> _Übungsaufgaben_:
A) Woher stammt das Quartett R.E.M. laut der Plattenkritik?
B) Nimm bitte den Faden der Plattenkritik nach ihrem letzten Satz wieder auf und schreib sie weiter.

> _Dokumenttext_:
Gastkritiker Bodo Staiger Rheingold


In einem Monat, dem es an großen musikalischen Höhepunkten fehlte, machten wieder einmal unerwartet die Außenseiter das Rennen: R.E.M., ein 60er-Jahre-orientiertes Quartett aus Georgia, das mit RECKONING Gitarren-Rock in der Byrds-Tradition reaktiviert.

Ebenso unerwartet auf Platz zwei: das Vokal-Album der Nylons, die wie die Flying Pickets die A-Capella-Tradition der 50er Jahre fortführen.

Mit Platz drei beginnt dann die musikalische Neuzeit: Das Elektronik-Duo Blancmange, das sich inzwischen aus dem Meer gesichtsloser Elektro-Popper freigeschwommen hat, konnte den Kölner Collage-Künstler Czukay gerade noch auf Platz vier verweisen, gefolgt vom zweiten Album der britischen Songschreiberin Annabel Lamb (LP-Kritik bereits im letzten Heft!) The Cure, gerade auf Tournee in Deutschland, legten ihrem düsteren Image zum Trotz ein überraschend positives Album vor – während Any Trouble wieder genau das machten, was man von ihnen erwartete: traditionellen Rock aus England.

> _Quellenmaterial_:

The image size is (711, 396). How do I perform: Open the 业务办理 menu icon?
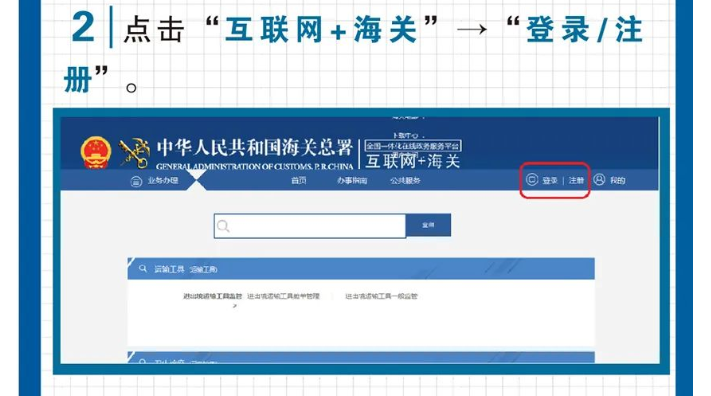pos(136,181)
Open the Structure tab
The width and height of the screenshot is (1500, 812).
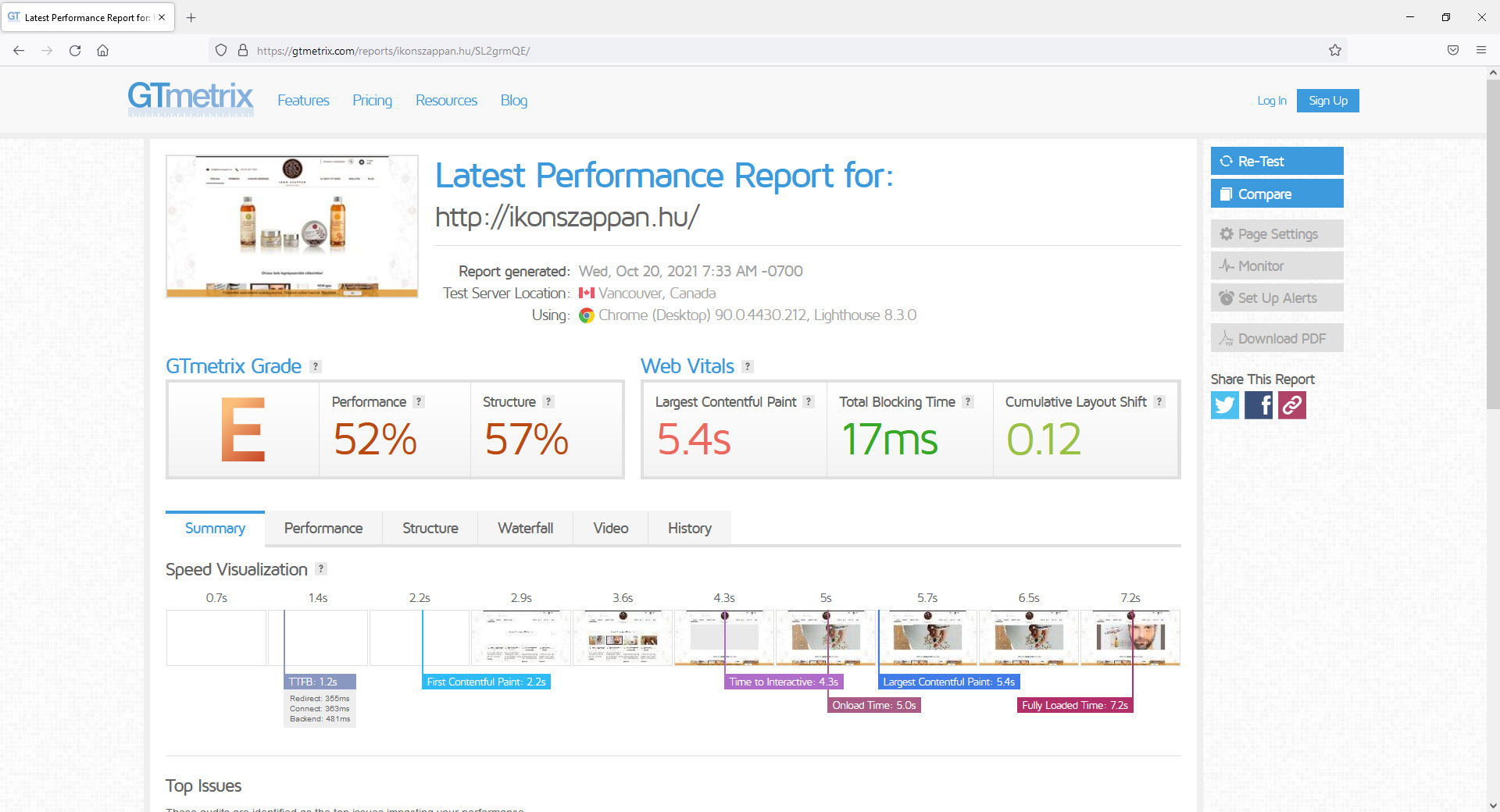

> _Schriftliche Antworten_:
A) Aus Georgia.

B)
Das Mittelfeld beginnt mit Eddy Grant und seinem Reggae-Rock, gefolgt von dem neuen Trio The Group mit einem ungestümen Rockalbum.

Die Durchschnittswerte der letztgenannten Platten sind punktgleich mit OCEAN RAIN von Echo & The Bunnymen, die durch niedrigere Einzelwertungen auf den zehnten Platz verwiesen wurden – vor bekannten Kämpen der Westcoast-Legende Jeferson Starship und Billy Brenner, dem ehemaligen Dave Edmunds Compagnon. Nach A WALK ACROSS THE ROOFTOP des Glasgower Trios Blue Nile gab’s nochmals zwei gleichstark bewertete Platten, wobei Camels Melody Rock auf STATIONARY TRAVELLER Falcos Disco-beschwingte JUNGE RÖMER um eine Fünf überrundete; eine Note, die die drei Schlußlichter Roketz, Industry und Todd Rundgrens Utopia schon nicht mehr zu erzielen vermochten.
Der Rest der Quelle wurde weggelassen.